2012- Bersani e Renzi per la democrazia progressista contro l'antipolitica delle Procure

*da IL GIORNALE di F. Rondolino

 
Non sono stati i magistrati ad abbattere la Prima Repubblica nata dalla Resistenza e a sciogliere i grandi partiti storici. Non sono state le inchieste e gli avvisi di garanzia, la gogna mediatica e il carcere preventivo a distruggere la democrazia rappresentativa in Italia e a spostare il baricentro della vita pubblica dal Parlamento alle Procure: sono stati i politici a scegliersi il suicidio, dividendosi fra «onesti» e «disonesti», rinunciando a difendersi per timore dell'opinione pubblica o per viltà o per meschina convenienza, appoggiando le inchieste sull’avversario nella speranza di trarne un vantaggio politico, nascondendosi dietro alla «società civile» o al «governo dei tecnici» e in definitiva abdicando al proprio ruolo di classe dirigente.

Oggi la situazione non è diversa: non però perché si moltiplichino le inchieste (che sono invece una costante della Seconda Repubblica, al pari delle campagne mediatiche anticasta), ma perché il tramonto del berlusconismo riporta all'ordine del giorno, per la prima volta dal ’92-’94, la ricostituzione di un ordine politico democratico imperniato sulla centralità dei partiti e del Parlamento.

Il Partito Democratico, che storicamente ha lottato a lungo per questo esito positivo della crisi italiana, non può non sapere che l’ostacolo principale al ristabilimento di un giusto equilibrio dei poteri risiede in quei settori della magistratura che, a torto o ragione, ritengono necessario l’esercizio di un controllo di legalità permanente sull’attività politica.

#### Elenco compiti:
a – Traduci in inglese questa frase dell'articolo: "Non sono stati i magistrati ad abbattere la Prima Repubblica nata dalla Resistenza e a sciogliere i grandi partiti storici."
b – Riporta dall'articolo, parola per parola, il passo che va da "Il Partito Democratico, che" a "permanente sull’attività politica.".
L'elenco che segue è materiale a sé, distinto dall'articolo.

#### Righe di dati:
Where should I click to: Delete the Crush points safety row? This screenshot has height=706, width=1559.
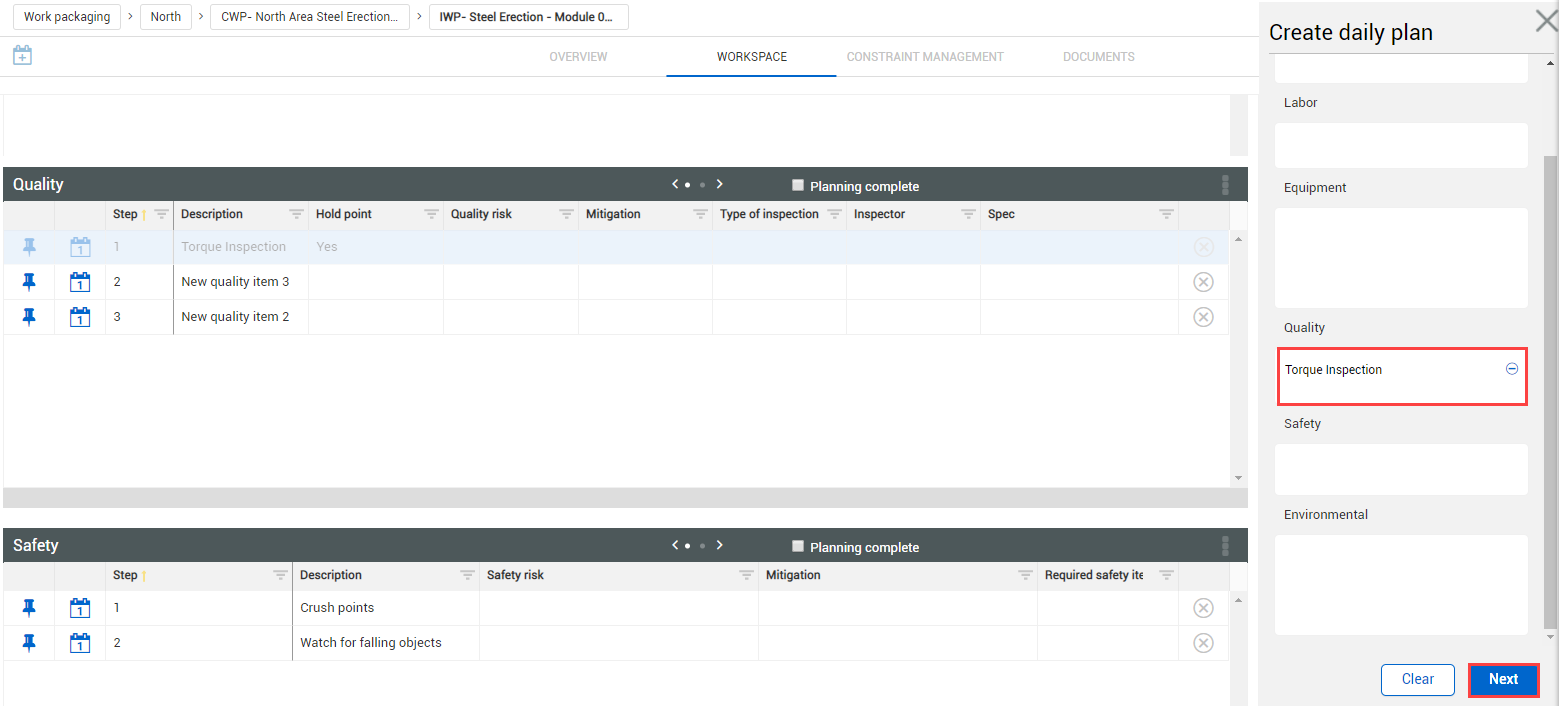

#### Risposte fornite:
a – It was not the magistrates who brought down the First Republic born of the Resistance and dissolved the great historic parties.

b –
Il Partito Democratico, che storicamente ha lottato a lungo per questo esito positivo della crisi italiana, non può non sapere che l’ostacolo principale al ristabilimento di un giusto equilibrio dei poteri risiede in quei settori della magistratura che, a torto o ragione, ritengono necessario l’esercizio di un controllo di legalità permanente sull’attività politica.